Energy storage deployments reached 651.2 megawatts (MW), a 37 percent increase from third-quarter 2020 to fourth-quarter 2020, and 3.5 times increase from fourth-quarter 2019.

The report attributed most of the increase to two storage projects in California installed as four-hour capacity resources and totaling 400 MW.

The authors of the report also noted the prominent role front-of-the-meter (FTM) projects had in the surge in energy storage deployments. Four out of every five megawatts deployed in the fourth quarter were in front of the meter, contributing 529 MW out of the 651 MW of deployed in the quarter, they said.

Residential storage deployments also had a strong showing, with 90.1 MW installed in the fourth quarter, setting a new quarterly record and representing a 73 percent increase over the previous quarter.
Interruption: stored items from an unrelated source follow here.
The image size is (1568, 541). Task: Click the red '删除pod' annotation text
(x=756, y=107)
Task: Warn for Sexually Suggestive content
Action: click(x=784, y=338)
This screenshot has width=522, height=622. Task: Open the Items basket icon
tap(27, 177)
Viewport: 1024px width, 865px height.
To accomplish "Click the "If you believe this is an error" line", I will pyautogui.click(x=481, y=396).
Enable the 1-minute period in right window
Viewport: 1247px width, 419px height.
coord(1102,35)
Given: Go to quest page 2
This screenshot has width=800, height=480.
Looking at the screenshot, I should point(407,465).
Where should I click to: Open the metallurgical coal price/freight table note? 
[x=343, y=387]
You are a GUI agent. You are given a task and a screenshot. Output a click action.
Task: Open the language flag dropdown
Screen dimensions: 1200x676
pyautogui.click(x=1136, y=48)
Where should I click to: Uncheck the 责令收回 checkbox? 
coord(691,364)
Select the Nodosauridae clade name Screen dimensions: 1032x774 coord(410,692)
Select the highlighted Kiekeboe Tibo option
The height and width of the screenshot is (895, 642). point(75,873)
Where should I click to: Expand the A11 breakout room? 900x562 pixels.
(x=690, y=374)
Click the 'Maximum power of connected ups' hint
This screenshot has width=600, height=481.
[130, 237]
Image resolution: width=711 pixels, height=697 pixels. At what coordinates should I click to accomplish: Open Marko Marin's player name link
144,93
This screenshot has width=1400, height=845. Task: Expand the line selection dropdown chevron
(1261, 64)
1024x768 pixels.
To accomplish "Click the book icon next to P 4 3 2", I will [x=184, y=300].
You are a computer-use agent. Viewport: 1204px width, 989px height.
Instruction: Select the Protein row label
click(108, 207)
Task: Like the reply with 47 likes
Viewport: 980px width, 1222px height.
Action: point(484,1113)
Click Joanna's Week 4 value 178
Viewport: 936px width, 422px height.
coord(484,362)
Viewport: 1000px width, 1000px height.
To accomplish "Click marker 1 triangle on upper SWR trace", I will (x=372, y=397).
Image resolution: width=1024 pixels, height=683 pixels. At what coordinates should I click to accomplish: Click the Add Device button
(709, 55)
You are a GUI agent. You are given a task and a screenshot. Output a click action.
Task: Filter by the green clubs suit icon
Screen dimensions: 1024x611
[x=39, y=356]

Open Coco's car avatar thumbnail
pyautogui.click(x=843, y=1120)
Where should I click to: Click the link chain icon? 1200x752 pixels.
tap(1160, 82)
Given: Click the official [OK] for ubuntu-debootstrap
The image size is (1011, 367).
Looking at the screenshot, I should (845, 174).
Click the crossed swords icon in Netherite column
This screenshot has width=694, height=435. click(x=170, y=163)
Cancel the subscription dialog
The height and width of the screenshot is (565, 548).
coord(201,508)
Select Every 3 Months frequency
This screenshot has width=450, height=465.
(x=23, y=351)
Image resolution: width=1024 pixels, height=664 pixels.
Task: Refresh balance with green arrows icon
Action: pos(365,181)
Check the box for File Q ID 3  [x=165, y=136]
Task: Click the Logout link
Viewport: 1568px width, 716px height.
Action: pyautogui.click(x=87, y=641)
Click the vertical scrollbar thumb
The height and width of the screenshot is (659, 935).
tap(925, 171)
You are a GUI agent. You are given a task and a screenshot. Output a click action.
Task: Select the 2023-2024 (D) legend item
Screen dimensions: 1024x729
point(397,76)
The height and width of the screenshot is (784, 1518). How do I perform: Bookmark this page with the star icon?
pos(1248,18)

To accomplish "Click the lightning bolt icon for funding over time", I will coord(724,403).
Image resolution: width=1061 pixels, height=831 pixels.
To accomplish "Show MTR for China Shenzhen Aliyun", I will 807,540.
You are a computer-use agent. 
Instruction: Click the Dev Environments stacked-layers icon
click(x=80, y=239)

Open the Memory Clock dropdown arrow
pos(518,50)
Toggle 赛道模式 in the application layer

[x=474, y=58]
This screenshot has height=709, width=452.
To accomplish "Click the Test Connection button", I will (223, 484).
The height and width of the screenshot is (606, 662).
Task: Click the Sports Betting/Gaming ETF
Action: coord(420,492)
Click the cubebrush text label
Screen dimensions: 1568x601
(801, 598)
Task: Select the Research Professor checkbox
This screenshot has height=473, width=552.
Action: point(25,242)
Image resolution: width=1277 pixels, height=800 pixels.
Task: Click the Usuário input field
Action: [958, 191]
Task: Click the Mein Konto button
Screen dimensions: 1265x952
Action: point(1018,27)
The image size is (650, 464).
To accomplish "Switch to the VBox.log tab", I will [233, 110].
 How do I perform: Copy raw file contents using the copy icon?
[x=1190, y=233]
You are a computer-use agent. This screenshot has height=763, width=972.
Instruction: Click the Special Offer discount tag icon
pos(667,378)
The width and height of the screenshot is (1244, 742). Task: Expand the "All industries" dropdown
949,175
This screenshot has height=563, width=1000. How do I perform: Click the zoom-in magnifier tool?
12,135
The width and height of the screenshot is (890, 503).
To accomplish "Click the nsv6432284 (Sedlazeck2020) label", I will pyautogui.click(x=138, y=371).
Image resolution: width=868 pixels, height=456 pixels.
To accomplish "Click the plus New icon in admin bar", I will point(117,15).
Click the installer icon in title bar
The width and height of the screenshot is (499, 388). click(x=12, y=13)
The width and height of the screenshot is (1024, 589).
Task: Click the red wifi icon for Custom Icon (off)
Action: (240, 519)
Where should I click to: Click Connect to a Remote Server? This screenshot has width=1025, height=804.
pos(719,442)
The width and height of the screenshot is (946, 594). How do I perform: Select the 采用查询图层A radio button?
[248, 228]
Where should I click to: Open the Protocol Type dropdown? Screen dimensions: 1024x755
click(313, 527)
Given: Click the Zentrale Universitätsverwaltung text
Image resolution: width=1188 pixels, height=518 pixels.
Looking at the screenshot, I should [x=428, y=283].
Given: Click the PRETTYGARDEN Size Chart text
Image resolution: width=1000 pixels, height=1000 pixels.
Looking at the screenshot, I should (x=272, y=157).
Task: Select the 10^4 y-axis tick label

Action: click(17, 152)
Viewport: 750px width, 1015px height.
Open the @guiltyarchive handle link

Residential deployments accounted for 14 percent of the storage projects deployed in the fourth quarter. The rise in residential storage deployments was driven in large part by homeowner interest in California, the report’s authors said.

The non-residential storage sector is growing more slowly, however, deploying only 76.5 MW in the fourth quarter, a 13 percent increase from the previous quarter. The relatively weaker showing of non-residential installations was partly the result of a project slowdown as a result of COVID-19 restrictions, the report said.

“The data truly speaks for itself,” Dan Finn-Foley, head of energy storage at Wood Mackenzie, said in a statement. “The US installed 3,115 MWh of storage from 2013 through 2019, a total that 2020 beat in a single year. This is the hallmark of a market beginning to accelerate exponentially, and momentum will only increase over the coming years,” he said.

For the full year, a total of 1,464 MW, 3,487 MWh of new energy storage projects came online in 2020, a 179 percent increase in megawatt terms over storage additions in 2019.

The “ability of solar-plus-storage to provide backup is increasingly driving sales even in markets without additional incentives, particularly states that suffer from regular power outages. We expect an uptick in home battery sales in Texas in the aftermath of February’s devastating outages,” Chloe Holden, Wood Mackenzie research analyst, said in a statement.

Looking ahead, the report’s authors expect the U.S. energy storage market will add five times more megawatts of storage in 2025 than was added in 2020, with FTM storage continuing to contribute between 75 percent and 85 percent of the new additions each year.

“2020 is the first year that advanced energy storage deployments surpassed gigawatt scale – a tremendous milestone on the path to our aspiration of 100 GW by 2030,” Jason Burwen, U.S. Energy Storage Association’s Interim CEO, said in a statement.